入浴中の旅立ち
今朝の新聞に高齢者のお風呂の事故についての記事がありました。
入浴中の死亡事故は、交通事故の件数より多いそうです。
特に、高齢者では顕著に数字が跳ね上がります。
ヒートショックに、弱っている心臓が耐えられないからです。
検死が終わったので引き取りに来てくれと、警察から連絡が入りました。
お風呂の溺死は、悲惨です。
昔のお風呂でしたら、入浴中でも湯船のお湯はだんだん冷えて冷たくなりますが、
現代のお風呂の保温機能は、いつまでも追い炊きを続けます。
鍋の中で長時間、煮込まれたシチュー肉です。
これ以上は文面には出来ません。
お迎えに行ったご遺体も、黒いビニールの納体袋にすっぽり入っていました。
棺桶にビニール袋ごと寝かせましたが、このままでは可哀想です。
遺影写真は可愛いいおばあちゃんでした。
写真の原板を借りて、実物大に引き伸ばし、顔修正アプリを使用し、目を瞑らせました。できた写真をビニール袋の顔の位置に張りつけました。
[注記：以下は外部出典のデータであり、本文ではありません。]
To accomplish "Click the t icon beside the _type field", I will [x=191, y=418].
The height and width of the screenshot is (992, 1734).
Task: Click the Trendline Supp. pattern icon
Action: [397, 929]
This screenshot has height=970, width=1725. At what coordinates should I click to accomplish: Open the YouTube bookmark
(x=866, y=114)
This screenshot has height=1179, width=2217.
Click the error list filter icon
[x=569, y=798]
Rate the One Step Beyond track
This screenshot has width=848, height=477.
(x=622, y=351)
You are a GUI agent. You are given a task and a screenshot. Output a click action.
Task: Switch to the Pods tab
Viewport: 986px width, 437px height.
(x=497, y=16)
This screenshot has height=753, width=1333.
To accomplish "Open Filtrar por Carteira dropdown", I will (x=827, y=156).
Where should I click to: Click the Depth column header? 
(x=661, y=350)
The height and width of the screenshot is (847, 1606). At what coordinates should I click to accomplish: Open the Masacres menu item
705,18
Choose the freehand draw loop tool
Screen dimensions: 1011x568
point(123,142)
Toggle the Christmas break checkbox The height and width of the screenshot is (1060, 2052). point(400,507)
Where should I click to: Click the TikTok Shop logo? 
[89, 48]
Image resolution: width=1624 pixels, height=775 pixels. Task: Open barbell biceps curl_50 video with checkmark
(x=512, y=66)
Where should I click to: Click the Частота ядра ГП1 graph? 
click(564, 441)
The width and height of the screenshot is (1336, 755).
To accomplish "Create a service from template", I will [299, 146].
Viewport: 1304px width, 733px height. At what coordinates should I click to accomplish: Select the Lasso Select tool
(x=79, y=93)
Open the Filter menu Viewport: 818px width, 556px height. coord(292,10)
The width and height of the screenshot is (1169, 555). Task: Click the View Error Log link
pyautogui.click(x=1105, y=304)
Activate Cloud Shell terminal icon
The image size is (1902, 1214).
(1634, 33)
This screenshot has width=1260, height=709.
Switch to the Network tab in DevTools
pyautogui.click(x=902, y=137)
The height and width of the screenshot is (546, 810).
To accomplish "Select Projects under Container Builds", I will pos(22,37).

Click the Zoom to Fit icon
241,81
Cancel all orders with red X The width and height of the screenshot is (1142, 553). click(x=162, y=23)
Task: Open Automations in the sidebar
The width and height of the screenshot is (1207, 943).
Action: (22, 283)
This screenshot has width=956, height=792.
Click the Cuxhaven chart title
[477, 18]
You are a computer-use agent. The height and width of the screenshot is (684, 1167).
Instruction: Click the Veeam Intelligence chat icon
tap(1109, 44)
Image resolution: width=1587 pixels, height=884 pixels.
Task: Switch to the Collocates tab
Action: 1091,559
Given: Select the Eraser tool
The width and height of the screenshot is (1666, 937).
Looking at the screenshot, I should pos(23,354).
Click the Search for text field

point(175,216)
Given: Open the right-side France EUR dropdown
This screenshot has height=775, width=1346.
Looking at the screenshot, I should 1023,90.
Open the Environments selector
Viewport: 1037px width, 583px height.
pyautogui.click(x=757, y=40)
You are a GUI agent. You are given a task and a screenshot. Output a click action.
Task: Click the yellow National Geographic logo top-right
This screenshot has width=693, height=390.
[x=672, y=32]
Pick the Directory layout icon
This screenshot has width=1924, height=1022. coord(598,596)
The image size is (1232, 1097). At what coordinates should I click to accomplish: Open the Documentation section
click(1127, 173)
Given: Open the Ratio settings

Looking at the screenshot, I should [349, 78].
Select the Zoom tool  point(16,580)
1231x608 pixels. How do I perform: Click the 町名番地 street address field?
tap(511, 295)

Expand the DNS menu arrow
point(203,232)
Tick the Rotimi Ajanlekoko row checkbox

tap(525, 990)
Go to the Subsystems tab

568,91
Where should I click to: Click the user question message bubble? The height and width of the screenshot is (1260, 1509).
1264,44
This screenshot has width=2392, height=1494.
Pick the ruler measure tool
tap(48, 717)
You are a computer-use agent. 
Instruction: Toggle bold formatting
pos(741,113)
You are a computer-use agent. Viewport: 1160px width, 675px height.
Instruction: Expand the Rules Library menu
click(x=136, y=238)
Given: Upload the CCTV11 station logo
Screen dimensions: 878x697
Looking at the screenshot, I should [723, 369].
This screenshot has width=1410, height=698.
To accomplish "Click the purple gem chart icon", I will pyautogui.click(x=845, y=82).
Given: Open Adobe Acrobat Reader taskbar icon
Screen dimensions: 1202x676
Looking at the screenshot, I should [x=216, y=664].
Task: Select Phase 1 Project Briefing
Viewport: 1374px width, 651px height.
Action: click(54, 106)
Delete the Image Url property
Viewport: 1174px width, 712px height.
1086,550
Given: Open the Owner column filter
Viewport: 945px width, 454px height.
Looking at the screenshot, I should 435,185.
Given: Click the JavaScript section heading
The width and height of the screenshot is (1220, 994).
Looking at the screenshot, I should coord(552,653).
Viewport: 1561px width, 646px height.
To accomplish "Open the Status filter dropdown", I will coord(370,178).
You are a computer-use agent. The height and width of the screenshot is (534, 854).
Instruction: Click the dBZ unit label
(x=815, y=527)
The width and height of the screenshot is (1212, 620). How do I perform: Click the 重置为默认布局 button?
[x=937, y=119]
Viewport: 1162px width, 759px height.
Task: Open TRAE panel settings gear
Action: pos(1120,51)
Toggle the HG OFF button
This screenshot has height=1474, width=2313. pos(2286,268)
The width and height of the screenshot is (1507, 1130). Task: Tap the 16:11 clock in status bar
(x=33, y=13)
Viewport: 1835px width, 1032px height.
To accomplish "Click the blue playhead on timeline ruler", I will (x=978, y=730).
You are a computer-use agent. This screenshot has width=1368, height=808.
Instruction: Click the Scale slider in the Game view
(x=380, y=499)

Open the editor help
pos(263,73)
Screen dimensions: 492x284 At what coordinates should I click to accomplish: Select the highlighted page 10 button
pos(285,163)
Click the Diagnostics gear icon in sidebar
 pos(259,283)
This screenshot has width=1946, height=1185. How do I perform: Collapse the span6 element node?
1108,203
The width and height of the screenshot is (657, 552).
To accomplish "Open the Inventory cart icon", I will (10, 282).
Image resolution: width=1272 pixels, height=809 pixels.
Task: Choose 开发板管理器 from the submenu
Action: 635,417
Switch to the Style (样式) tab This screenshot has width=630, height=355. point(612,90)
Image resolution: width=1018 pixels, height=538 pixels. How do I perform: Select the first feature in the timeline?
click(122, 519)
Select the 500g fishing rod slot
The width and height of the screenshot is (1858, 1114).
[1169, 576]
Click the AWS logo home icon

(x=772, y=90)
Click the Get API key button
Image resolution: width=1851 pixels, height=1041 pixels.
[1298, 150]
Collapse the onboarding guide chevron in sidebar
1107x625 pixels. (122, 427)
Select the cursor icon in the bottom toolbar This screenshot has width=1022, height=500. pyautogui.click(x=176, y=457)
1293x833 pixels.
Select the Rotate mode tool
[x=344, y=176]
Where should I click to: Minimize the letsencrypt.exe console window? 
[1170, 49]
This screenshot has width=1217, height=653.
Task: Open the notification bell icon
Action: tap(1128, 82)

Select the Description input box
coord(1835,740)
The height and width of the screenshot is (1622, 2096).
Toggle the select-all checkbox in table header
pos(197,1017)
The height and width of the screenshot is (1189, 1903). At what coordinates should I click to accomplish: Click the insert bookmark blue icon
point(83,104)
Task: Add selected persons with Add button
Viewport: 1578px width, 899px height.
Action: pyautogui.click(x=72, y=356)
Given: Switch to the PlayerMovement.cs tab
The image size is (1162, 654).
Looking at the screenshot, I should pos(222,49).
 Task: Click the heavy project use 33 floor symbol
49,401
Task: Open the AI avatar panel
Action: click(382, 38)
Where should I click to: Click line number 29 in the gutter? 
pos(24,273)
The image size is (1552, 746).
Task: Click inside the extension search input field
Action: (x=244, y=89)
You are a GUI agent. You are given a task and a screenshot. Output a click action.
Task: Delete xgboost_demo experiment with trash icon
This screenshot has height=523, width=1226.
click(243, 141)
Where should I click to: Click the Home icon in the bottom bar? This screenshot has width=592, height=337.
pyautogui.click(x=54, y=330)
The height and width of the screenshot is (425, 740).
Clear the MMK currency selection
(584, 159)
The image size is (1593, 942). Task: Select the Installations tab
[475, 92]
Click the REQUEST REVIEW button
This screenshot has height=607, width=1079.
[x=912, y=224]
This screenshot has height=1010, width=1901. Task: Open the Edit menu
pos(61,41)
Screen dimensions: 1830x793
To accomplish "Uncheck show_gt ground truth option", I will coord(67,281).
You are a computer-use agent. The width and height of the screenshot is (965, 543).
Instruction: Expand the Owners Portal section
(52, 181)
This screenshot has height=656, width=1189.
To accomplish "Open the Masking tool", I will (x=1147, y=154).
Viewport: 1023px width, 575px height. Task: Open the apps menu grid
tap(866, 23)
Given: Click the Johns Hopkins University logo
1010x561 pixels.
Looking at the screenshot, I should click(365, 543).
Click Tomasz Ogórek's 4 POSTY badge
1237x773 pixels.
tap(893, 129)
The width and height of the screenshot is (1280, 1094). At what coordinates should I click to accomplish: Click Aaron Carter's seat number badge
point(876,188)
お気に入りの衣類を、ビニール袋の体の位置に張り付け、
周りを、お布団と綿花で飾り付け、故人がベッドに置いていたぬいぐるみを顔周りに
置き、納棺しました。
祭壇の前に安置された、お棺の窓から、お孫さんたちがのぞき込みます、
「おばあちゃん、箱のベッドで、眠っているよ。」
悲しみの中ですが、大人たちから何か安堵の表情が見て取れました。
ひどい状態のご遺体を、子供たちの記憶にさせたくないという大人たちの思いでした。